[Opening Extracted records section]

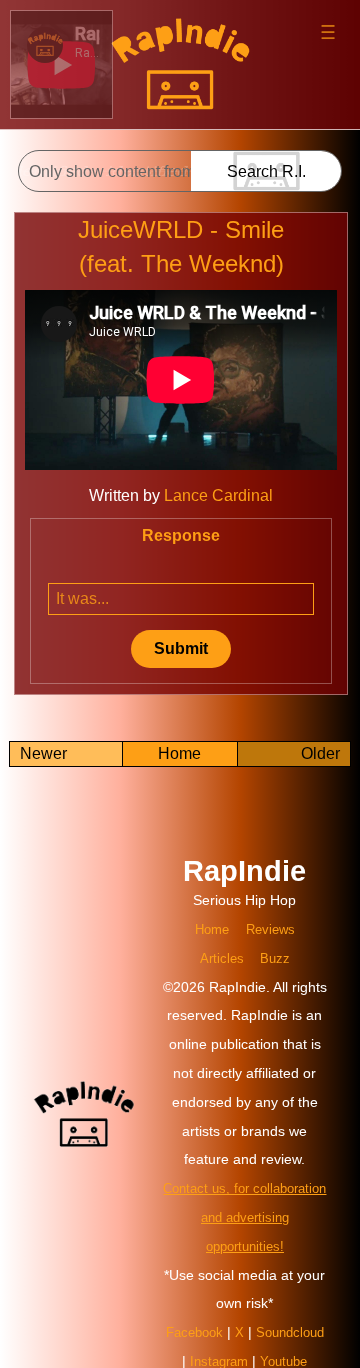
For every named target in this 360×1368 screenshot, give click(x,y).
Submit (181, 648)
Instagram (286, 1347)
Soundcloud (204, 1347)
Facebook (232, 1318)
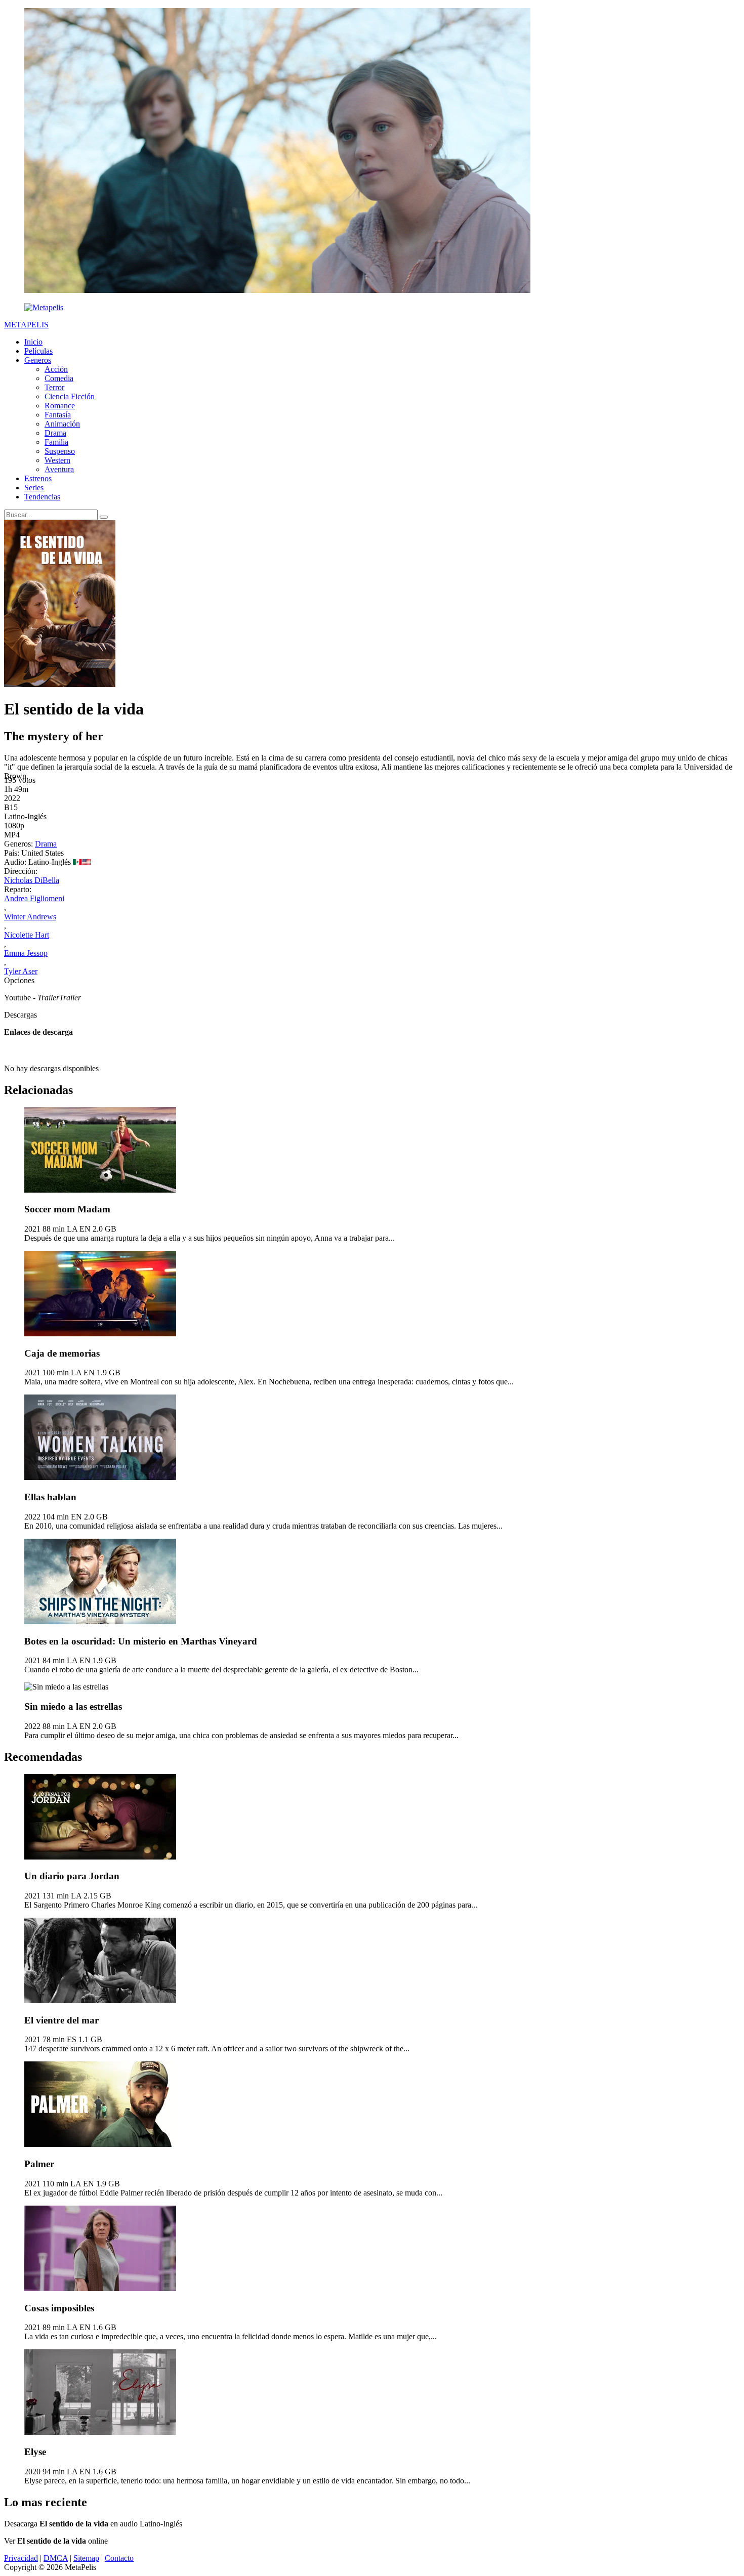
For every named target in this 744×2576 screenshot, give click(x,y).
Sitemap (86, 2558)
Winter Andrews (30, 916)
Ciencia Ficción (70, 396)
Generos (37, 360)
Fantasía (58, 414)
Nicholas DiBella (31, 880)
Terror (54, 387)
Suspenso (60, 451)
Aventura (59, 469)
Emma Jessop (26, 953)
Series (34, 487)
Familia (56, 442)
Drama (55, 433)
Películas (38, 351)
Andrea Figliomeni (34, 898)
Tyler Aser (20, 971)
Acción (56, 369)
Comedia (59, 378)
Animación (62, 423)
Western (57, 460)
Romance (60, 405)
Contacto (119, 2558)
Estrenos (38, 478)
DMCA (56, 2558)
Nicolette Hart (26, 935)
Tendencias (42, 496)
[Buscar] (104, 517)
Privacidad (21, 2558)
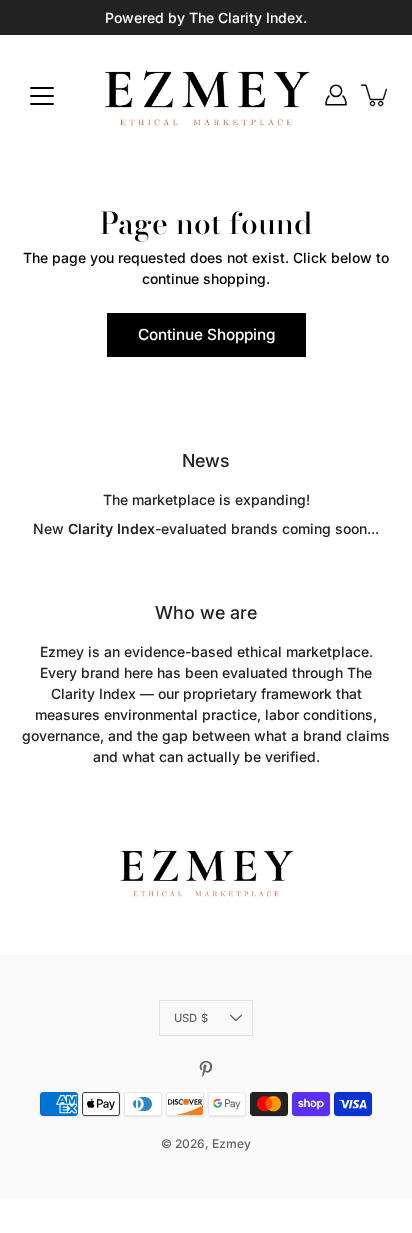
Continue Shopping (206, 334)
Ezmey (231, 1143)
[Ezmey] (206, 95)
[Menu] (42, 96)
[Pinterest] (206, 1069)
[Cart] (376, 95)
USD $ (191, 1018)
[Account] (336, 95)
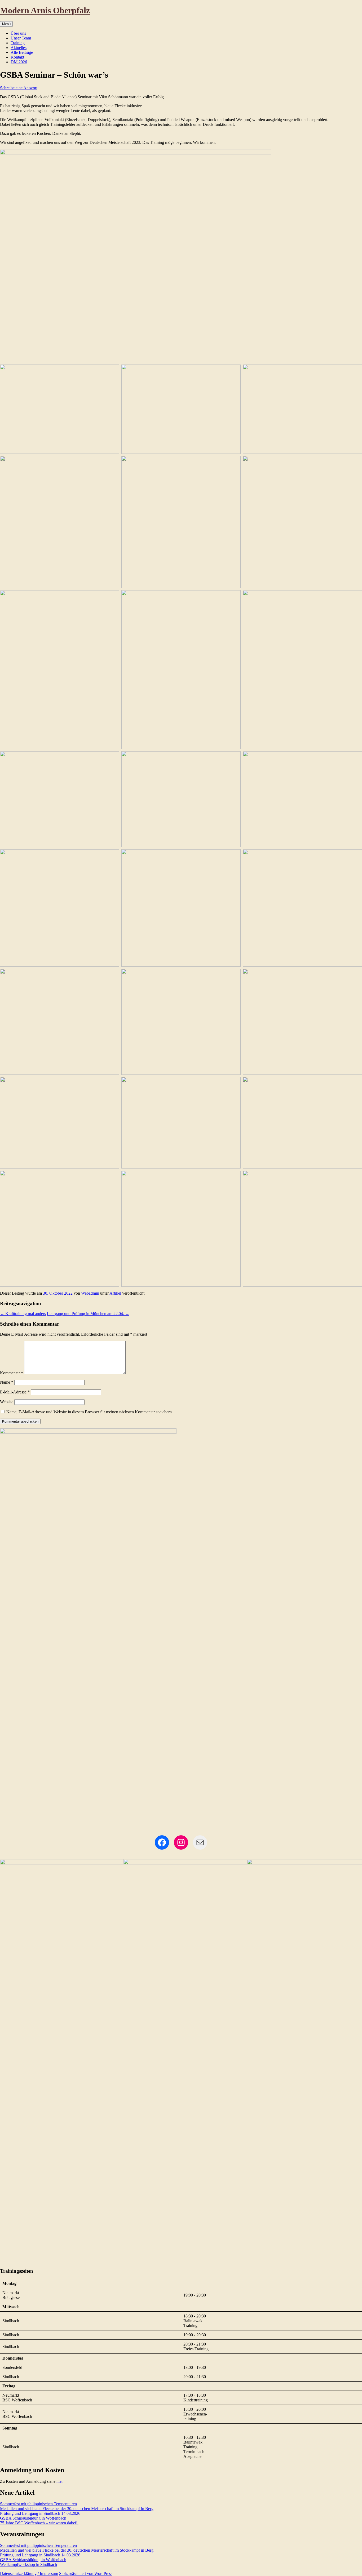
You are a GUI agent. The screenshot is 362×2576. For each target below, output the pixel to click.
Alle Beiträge (22, 52)
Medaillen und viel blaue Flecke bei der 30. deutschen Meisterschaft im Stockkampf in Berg (76, 2508)
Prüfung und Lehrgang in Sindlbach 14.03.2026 (40, 2513)
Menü (6, 24)
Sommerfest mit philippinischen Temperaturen (38, 2504)
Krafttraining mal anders (23, 1313)
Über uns (18, 33)
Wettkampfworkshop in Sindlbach (28, 2564)
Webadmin (90, 1293)
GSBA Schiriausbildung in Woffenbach (33, 2518)
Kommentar (11, 1373)
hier (59, 2481)
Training (18, 43)
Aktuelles (19, 47)
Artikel (115, 1293)
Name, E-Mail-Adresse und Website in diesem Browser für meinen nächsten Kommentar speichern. (89, 1412)
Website (6, 1402)
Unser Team (21, 38)
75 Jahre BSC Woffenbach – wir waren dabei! (39, 2523)
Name (6, 1382)
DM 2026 (19, 62)
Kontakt (17, 57)
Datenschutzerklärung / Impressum (29, 2573)
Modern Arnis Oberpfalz (45, 10)
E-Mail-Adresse (15, 1392)
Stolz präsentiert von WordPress (85, 2573)
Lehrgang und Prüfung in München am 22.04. (88, 1313)
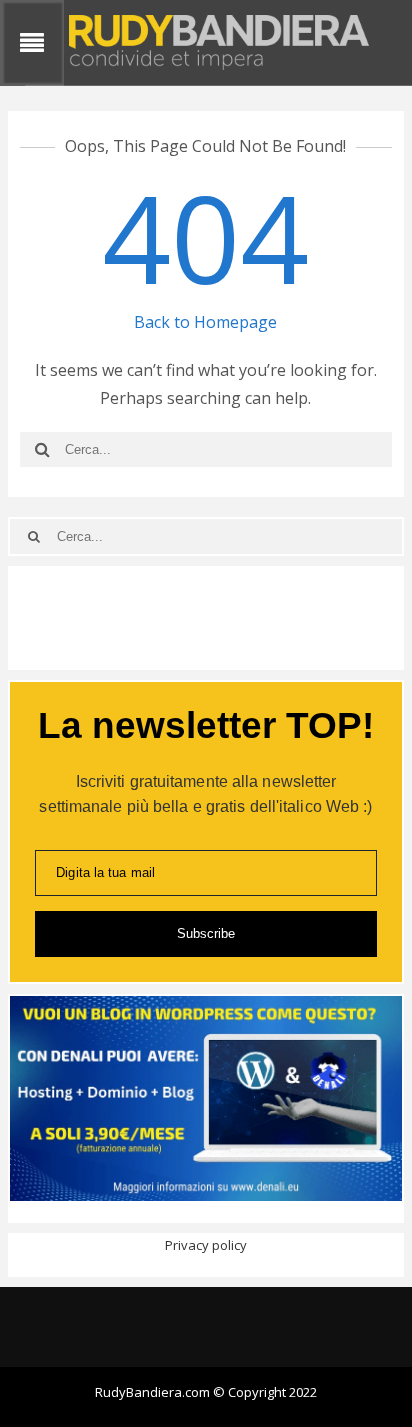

[Closing Extracted records section]

Exercise goal: Range to copy from the listing above: the line with "Instagram (286, 1347)" through the line with "Drama (55, 433)". Transcribe it exactly and skip the pictures.

Expected answer:
Instagram (286, 1347)
Soundcloud (204, 1347)
Facebook (232, 1318)
For every named target in this 744×2576 screenshot, give click(x,y).
Sitemap (86, 2558)
Winter Andrews (30, 916)
Ciencia Ficción (70, 396)
Generos (37, 360)
Fantasía (58, 414)
Nicholas DiBella (31, 880)
Terror (54, 387)
Suspenso (60, 451)
Aventura (59, 469)
Emma Jessop (26, 953)
Series (34, 487)
Familia (56, 442)
Drama (55, 433)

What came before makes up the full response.